Es gab keinen Adel mit sicheren, korporativen politischen Rechten und Privilegien sowie entsprechendem Standesbewußtsein. Auch wenn die Gelegenheit günstig war, versuchten die Adligen es entweder nicht, sich Standesrechte verbriefen zu lassen (bei Zarenwahl des ersten Romanow 1613), oder setzten sich damit nicht durch (Berufung Annas 1730).

Nach moskowitischem Hofzeremoniell mußte jeder Bojar (in etwa Hochadel), auch aus alten und Fürstengeschlechtern, und Dworjanin (in etwa niederer Adel) den Gossudar oder später den Zaren so ansprechen: "Ich Iwaschka (Diminutivform des Vornamens, hier von Iwan), Euer Cholop (Knecht/Leibeigener)." Peter der Große schaffte dies ab, aber noch im ganzen 18. Jahrhundert bezeichneten sich die hohen und niedrigen "Herren" dem Zaren gegenüber als Raby (Sklaven) und erhielten die Knute, was erst Katharina die Große 1785 abschaffte.
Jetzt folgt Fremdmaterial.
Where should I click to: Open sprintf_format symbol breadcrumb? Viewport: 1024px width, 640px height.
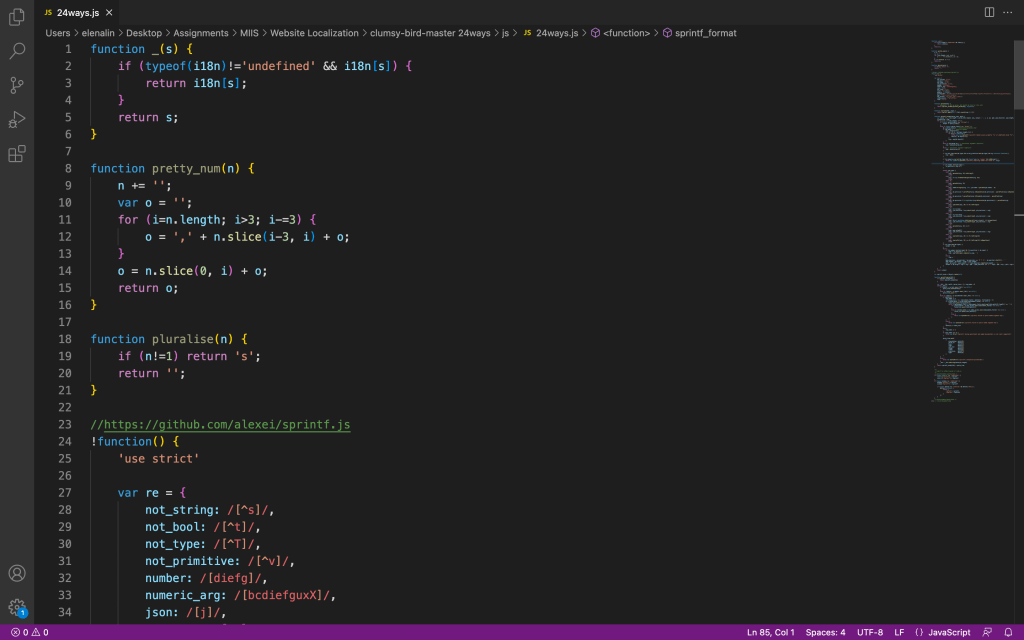tap(705, 33)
Der Status eines Dworjanin (von Dwor = Hof, also Höfling, nicht Ritter) blieb bis ins 19. Jahrhundert unsicher, er konnte ohne Berufungsrecht zum einfachen Untertanen ("Bürger" wäre eine unzutreffende Begrifflichkeit) degradiert werden. Richard Pipes spricht von gelegentlichen "Säuberungen", so stufte beispielsweise Nikolaus I. ab 1840 64 000 polnische Dworjanine zurück.
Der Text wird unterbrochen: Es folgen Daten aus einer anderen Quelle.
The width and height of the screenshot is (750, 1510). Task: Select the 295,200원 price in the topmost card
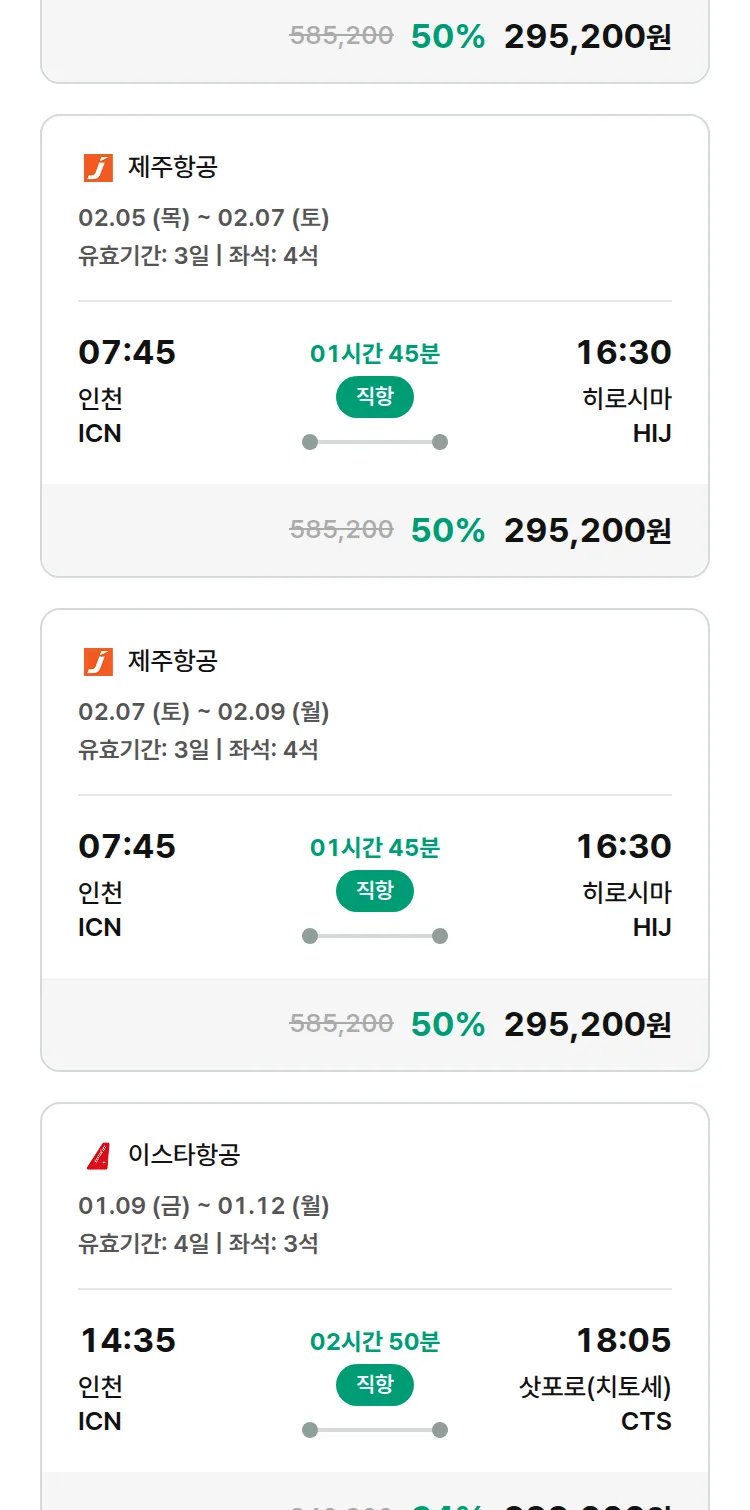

Der Adel war wenig herkunftsstolz und landverwurzelt: in kaiserlicher Zeit schrieb man sich gerne eine ausländische Abstammung zu. Von fast 3000 Inhabern oberster Ämter von 1700 bis 1917 waren fast 40 Prozent ausländischer, vorwiegend deutscher Herkunft.
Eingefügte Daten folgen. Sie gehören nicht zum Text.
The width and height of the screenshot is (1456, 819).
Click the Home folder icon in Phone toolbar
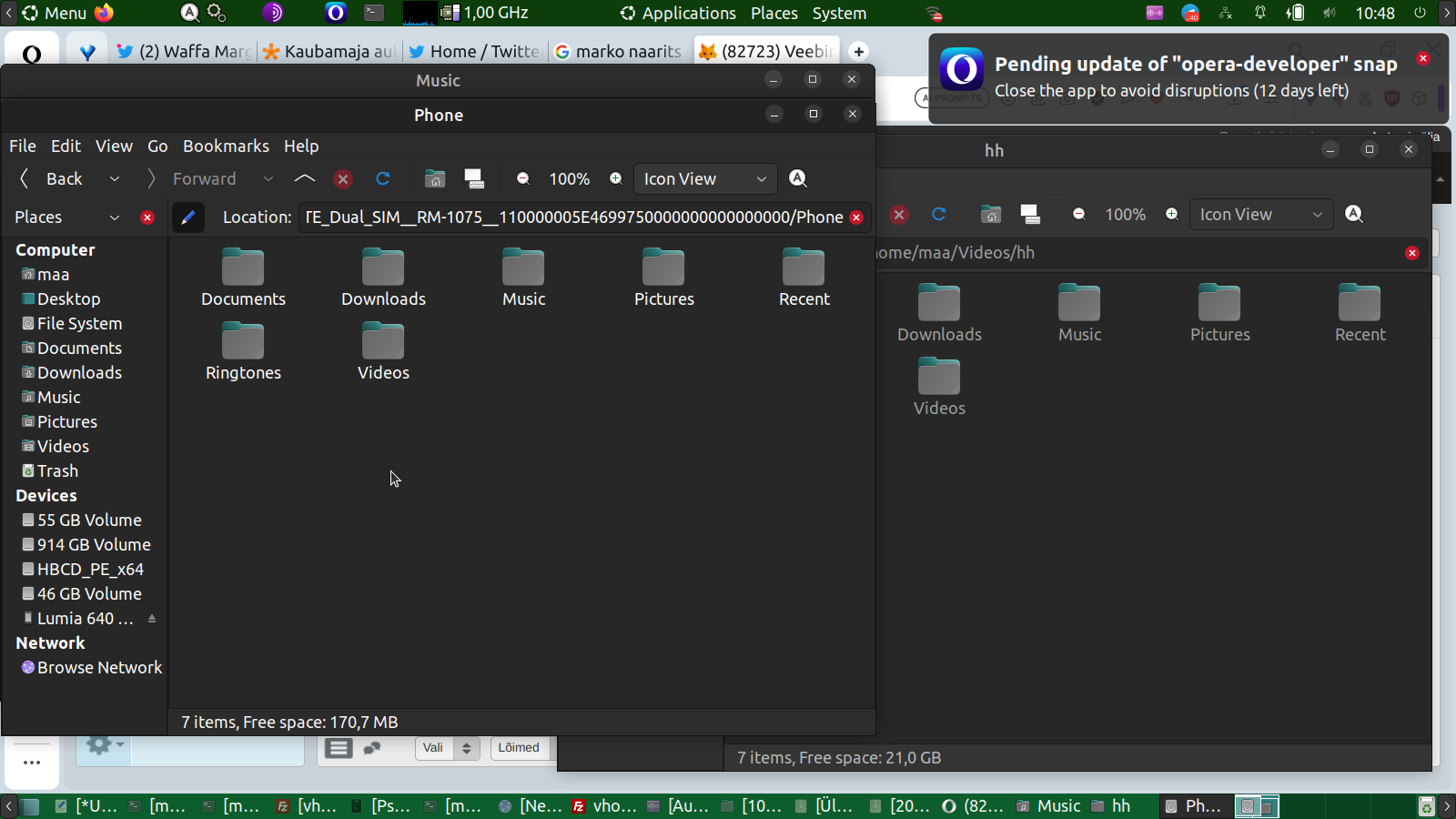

Schließlich waren Adelstitel als solche bedeutungslos, da für gewöhnlich alle Abkömmlinge den Titel und gleiche Besitzanteile erbten, was zu einer Inflation bettelarmer Fürsten führte, weshalb der Status letztlich vom Rang (Tschin) in der von Peter dem Großen eingeführten 14stufigen Rangtabelle des Staatsdienstes abhing (Fähnrich oder Postmeister bis Generalfeldmarschall oder Kanzler).

Katharina die Große hatte zwar den Adel von der Dienstpflicht befreit und ihm Freiheiten und Privilegien (u. a. Grundbesitz) garantiert und ständische Wahlverwaltungen in Kreisen und Gouvernements unter Adelsmarschällen geschaffen, doch der Adel nutzte die politischen Möglichkeiten kaum. Die meisten waren existentiell vom Staatsdienst abhängig, einige lebten als unpolitische "lischnie ljudy" (überflüssige Menschen) auf Gütern, wenige wurden Dekabristen (Bezeichung für Teilnehmer an einem gescheiterten Putschversuch im Dezember 1825, meist junge adlige Offiziere) oder revolutionäre Intelligenzija.

Trotzdem kann man nicht sagen, der Adel habe für den Zaren nicht gezählt: Er war zwar unbeschränkt in seiner Macht gegen den einzelnen, mußte aber auf die existentiellen Bedürfnisse und den Eigennutz der Gesamtheit als der Basis seiner Herrschaft sehr wohl Rücksicht nehmen (siehe die Nomenklatura und ihre Privilegien).

Im großen und ganzen aber hat der Adel keine Tradition persönlicher und ständischer Freiheit bei verantwortungsvoller Loyalität zum Staat entwickelt.

Es gab keine Bürgerfreiheit und städtische Selbstverwaltung; die Ausnahmestädte Nowgorod ("Der Große Herr Nowgorod") und Pskow (Pleskau) waren 1575 endgültig davon "befreit".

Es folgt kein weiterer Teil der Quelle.